- Opening Delimiter -
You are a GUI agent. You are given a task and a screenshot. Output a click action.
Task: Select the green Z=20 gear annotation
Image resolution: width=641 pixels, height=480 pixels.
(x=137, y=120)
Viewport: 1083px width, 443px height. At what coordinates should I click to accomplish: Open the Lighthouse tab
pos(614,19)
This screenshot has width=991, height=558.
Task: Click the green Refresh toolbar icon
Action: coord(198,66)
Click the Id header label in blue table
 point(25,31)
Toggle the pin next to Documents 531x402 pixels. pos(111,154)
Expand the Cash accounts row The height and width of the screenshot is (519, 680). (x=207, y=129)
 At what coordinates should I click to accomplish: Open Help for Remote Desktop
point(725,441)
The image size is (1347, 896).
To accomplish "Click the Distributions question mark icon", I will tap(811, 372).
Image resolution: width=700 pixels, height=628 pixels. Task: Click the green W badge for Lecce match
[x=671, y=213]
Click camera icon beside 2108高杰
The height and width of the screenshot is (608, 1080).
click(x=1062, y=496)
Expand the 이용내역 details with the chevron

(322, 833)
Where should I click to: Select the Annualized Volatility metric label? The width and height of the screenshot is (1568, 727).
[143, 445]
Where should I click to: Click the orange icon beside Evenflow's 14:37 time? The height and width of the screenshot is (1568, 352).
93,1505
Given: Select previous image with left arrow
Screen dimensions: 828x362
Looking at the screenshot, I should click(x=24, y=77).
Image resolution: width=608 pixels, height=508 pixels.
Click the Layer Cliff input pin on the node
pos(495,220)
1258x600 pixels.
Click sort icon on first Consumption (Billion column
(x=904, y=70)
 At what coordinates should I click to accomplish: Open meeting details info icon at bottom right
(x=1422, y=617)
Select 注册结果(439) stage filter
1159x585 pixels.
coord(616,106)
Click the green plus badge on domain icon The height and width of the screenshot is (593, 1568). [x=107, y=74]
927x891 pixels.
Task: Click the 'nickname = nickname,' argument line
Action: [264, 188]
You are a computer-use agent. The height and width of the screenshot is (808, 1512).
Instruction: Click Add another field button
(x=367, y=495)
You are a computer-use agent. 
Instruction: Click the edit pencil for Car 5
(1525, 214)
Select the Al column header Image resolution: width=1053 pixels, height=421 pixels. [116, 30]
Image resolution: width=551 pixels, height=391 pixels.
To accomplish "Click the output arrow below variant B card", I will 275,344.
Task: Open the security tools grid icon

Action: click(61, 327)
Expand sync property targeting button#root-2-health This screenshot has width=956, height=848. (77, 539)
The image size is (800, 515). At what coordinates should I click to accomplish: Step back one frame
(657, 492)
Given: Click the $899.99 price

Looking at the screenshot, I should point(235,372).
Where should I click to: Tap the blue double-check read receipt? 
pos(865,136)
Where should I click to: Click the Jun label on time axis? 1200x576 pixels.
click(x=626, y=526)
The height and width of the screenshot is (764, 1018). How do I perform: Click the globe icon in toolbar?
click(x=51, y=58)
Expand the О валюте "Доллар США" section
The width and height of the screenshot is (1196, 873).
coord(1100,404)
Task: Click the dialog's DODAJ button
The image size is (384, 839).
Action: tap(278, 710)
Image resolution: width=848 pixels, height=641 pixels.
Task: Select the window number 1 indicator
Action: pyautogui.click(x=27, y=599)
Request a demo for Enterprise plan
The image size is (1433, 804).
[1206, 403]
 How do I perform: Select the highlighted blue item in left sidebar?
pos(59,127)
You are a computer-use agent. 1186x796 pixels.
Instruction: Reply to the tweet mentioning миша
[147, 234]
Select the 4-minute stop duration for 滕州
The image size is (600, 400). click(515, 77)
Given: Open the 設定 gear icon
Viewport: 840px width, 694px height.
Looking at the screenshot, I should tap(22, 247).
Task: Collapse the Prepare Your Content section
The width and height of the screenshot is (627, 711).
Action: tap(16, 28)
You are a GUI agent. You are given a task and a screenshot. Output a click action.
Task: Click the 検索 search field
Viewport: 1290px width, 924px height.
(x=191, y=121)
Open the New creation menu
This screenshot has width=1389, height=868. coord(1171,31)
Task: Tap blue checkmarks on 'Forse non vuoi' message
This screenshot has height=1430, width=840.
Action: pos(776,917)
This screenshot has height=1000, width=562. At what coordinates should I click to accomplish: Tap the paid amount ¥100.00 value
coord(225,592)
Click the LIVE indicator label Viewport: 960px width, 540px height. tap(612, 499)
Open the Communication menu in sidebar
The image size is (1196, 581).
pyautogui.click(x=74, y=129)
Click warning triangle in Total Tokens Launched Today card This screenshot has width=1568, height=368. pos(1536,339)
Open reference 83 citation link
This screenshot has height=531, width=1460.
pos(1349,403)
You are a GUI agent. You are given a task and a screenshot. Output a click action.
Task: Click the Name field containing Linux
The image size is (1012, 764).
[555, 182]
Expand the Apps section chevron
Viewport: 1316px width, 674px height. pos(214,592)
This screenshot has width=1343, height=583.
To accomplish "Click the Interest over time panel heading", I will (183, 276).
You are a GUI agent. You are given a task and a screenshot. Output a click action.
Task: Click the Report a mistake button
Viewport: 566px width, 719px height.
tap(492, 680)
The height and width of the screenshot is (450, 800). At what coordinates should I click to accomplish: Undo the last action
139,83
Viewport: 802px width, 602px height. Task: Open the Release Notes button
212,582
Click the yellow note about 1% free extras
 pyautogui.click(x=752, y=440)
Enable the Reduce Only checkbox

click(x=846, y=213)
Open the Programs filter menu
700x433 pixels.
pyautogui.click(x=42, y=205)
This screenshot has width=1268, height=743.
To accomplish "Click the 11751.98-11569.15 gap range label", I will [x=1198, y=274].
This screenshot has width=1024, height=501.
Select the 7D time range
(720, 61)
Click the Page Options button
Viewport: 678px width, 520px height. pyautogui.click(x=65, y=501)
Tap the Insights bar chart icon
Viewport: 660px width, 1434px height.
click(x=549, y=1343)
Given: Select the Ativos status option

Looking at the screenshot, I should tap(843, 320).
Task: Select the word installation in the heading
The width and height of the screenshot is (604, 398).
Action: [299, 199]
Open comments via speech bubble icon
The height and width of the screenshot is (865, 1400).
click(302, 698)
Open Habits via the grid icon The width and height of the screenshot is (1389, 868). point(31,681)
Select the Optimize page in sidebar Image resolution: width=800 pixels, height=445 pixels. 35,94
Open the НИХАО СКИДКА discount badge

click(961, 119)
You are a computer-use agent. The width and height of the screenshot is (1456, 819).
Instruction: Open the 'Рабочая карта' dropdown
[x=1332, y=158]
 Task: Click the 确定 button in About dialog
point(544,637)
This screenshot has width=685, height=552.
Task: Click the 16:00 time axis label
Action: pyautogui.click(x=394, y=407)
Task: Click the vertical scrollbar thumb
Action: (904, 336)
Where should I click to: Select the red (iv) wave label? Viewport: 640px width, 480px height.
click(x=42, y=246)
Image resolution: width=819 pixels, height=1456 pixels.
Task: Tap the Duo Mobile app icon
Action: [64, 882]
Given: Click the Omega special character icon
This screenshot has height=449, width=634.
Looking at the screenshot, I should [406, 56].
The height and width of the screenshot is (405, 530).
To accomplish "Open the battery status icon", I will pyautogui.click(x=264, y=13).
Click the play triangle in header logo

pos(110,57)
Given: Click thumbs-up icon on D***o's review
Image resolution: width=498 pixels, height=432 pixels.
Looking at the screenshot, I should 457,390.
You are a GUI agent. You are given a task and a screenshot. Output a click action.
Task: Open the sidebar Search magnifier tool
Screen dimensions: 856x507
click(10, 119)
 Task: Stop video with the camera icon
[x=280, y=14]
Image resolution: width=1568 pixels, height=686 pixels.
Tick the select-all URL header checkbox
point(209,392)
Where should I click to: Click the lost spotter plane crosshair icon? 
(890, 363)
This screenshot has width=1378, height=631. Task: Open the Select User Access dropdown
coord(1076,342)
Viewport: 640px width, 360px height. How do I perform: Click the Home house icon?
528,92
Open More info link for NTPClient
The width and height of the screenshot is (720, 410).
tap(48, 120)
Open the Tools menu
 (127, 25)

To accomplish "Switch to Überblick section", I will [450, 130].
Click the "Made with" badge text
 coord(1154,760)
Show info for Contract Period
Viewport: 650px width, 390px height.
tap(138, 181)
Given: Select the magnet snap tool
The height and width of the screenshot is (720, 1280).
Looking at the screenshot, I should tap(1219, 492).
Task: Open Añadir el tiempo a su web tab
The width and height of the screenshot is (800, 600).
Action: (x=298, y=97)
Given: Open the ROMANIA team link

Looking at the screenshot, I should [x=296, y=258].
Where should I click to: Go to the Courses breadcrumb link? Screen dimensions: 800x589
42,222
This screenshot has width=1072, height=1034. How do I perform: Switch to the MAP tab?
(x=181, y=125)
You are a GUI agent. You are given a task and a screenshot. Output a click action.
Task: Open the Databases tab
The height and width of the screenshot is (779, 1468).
- Closing Delimiter -
= Activity =
Lines above with the string "computer" need to be found and copied.

= Answer space =
You are a computer-use agent. The height and width of the screenshot is (808, 1512).
You are a computer-use agent. 
You are a computer-use agent. 1186x796 pixels.
You are a computer-use agent. The width and height of the screenshot is (1456, 819).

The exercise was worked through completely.